近年急成長している西大和学園(奈良)との比較は特に注目される。西大和はかつて洛南より格下とみなされていたが、東大合格者数を急増させ、今や関西で東大志向の強い進学校として別格の存在感を示している。PFP174.9、AUS3166と洛南に肉薄しており、「東大か京大か」という志望軸で両校の棲み分けが進んでいる状況だ。東大を目指すなら西大和、京大・医学部を軸に据えるなら洛南──そんな選択をする受験生が増えている。

勝てる土俵を守る──洛南の美学

全国の進学校が東大・海外大へと照準を変えていくなか、洛南は変わらず京大・医学部という”勝てる土俵”に全力を注いできた。それは挑戦を避けたのではなく、京都という地に根ざした「地元を守る覚悟」の現れでもある。かつて京大合格者数全国1位に輝いた実績は、この学校の進路観の根幹を今も形作っている。

量で戦い、確実に勝ちを取りに行く進学校──派手さはない。だが洛南には、洛南だけの美学がある。400名という大きな集団を束ね、京大医16名・国公立医59名という数字を毎年安定して出し続ける力は、個々の天才に頼るのではなく組織の仕組みとして進学実績を生産することができる証明だ。

洛南は、何を選び、どこへ向かうのか

京大と医学部を軸に、他を寄せつけない進学実績を積み上げてきた洛南。規模、伝統、安定感──いずれも全国屈指であり、”関西の本丸”と呼ぶにふさわしい存在だ。しかし関西の序列は変わりつつある。密度で攻める星光、東大に照準を絞る西大和、そして北野という公立の雄──新たな地図を書き換えようとする動きが、少しずつ迫っている。

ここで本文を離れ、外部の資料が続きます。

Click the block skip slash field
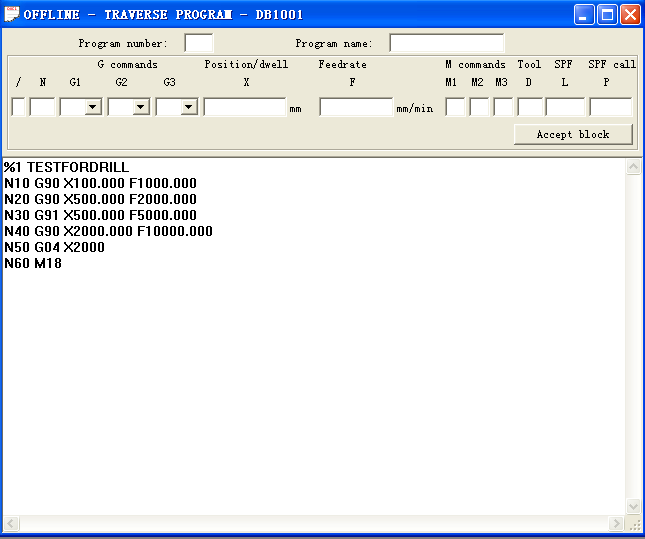645x539 pixels. click(18, 107)
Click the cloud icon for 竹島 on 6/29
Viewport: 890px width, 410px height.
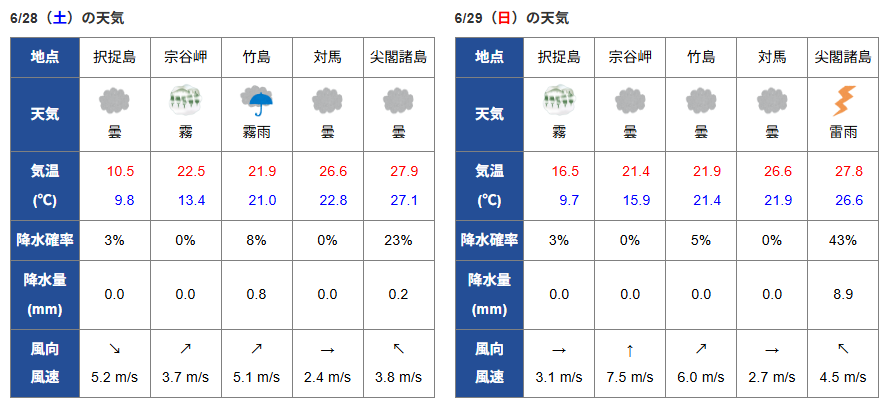coord(701,101)
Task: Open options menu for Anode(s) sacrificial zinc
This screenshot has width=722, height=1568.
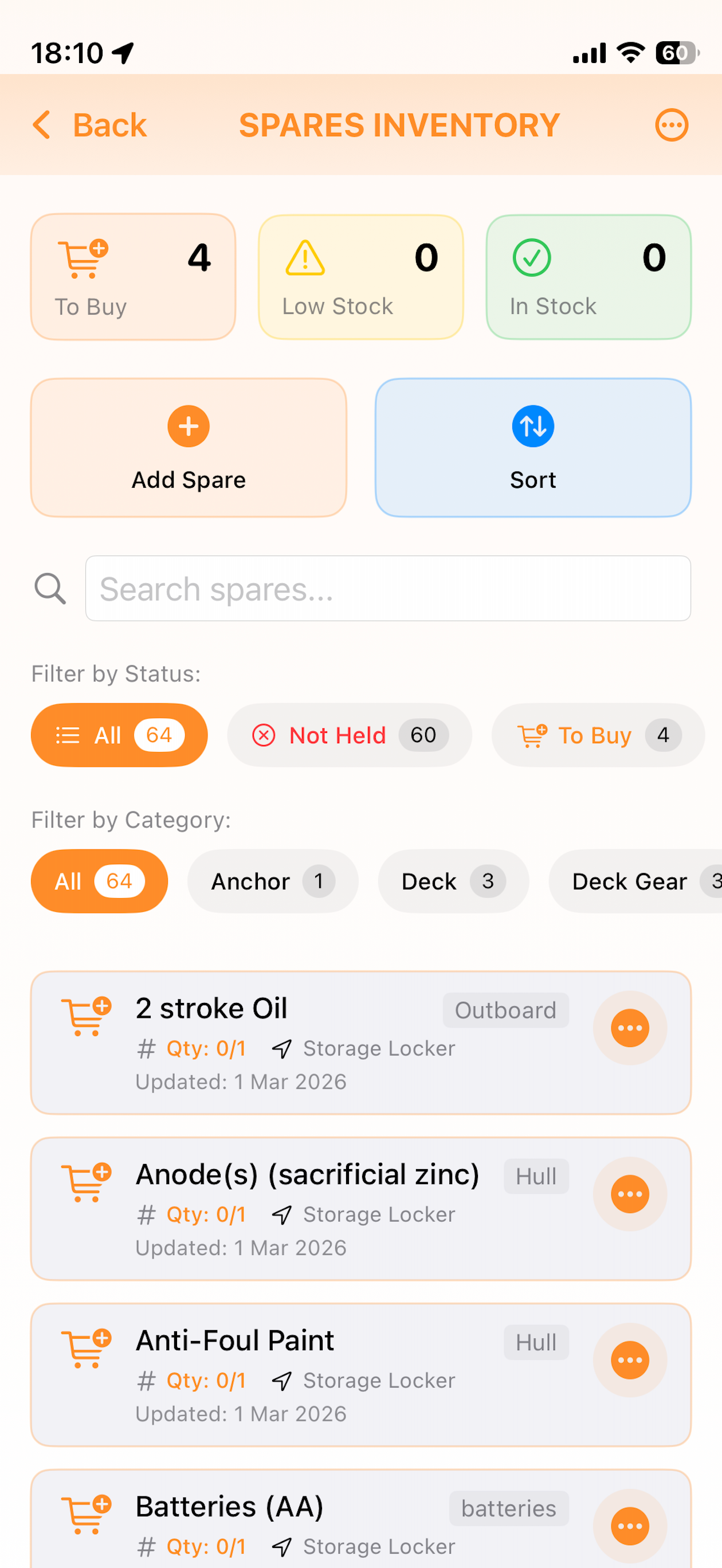Action: 630,1194
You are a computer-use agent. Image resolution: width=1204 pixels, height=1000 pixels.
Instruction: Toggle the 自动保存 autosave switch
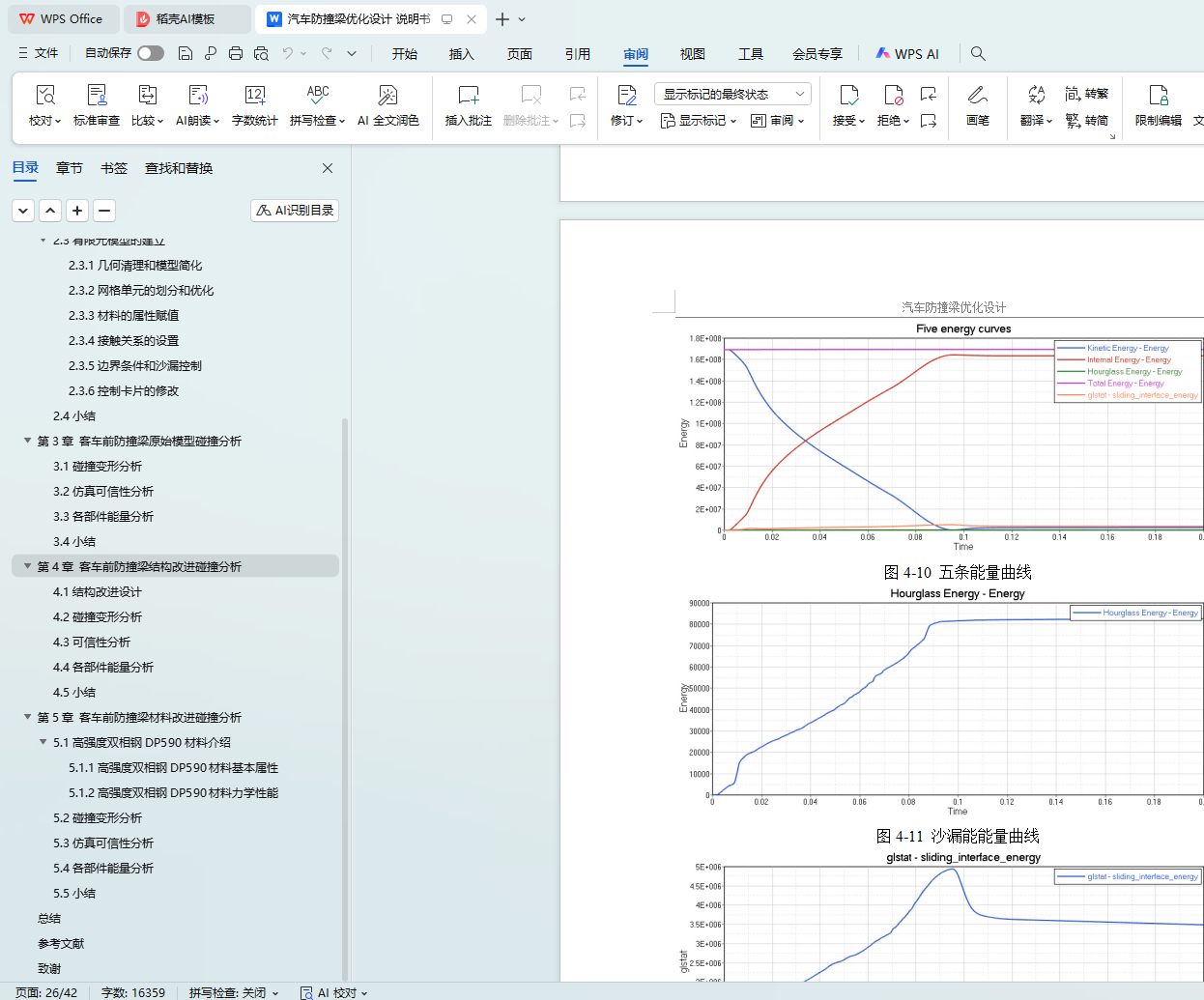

そのなかで洛南が選んできた道は、「変わらないこと」による強さだ。真言宗の伝統、京大への一貫した志向、大規模校としての包容力。それらは流行に左右されない重力を持っている。洛南が描く次の10年が、関西の進学校地図にどんな地形を刻んでいくのか──その行方は、今後の関西受験を考える上での最重要テーマのひとつだ。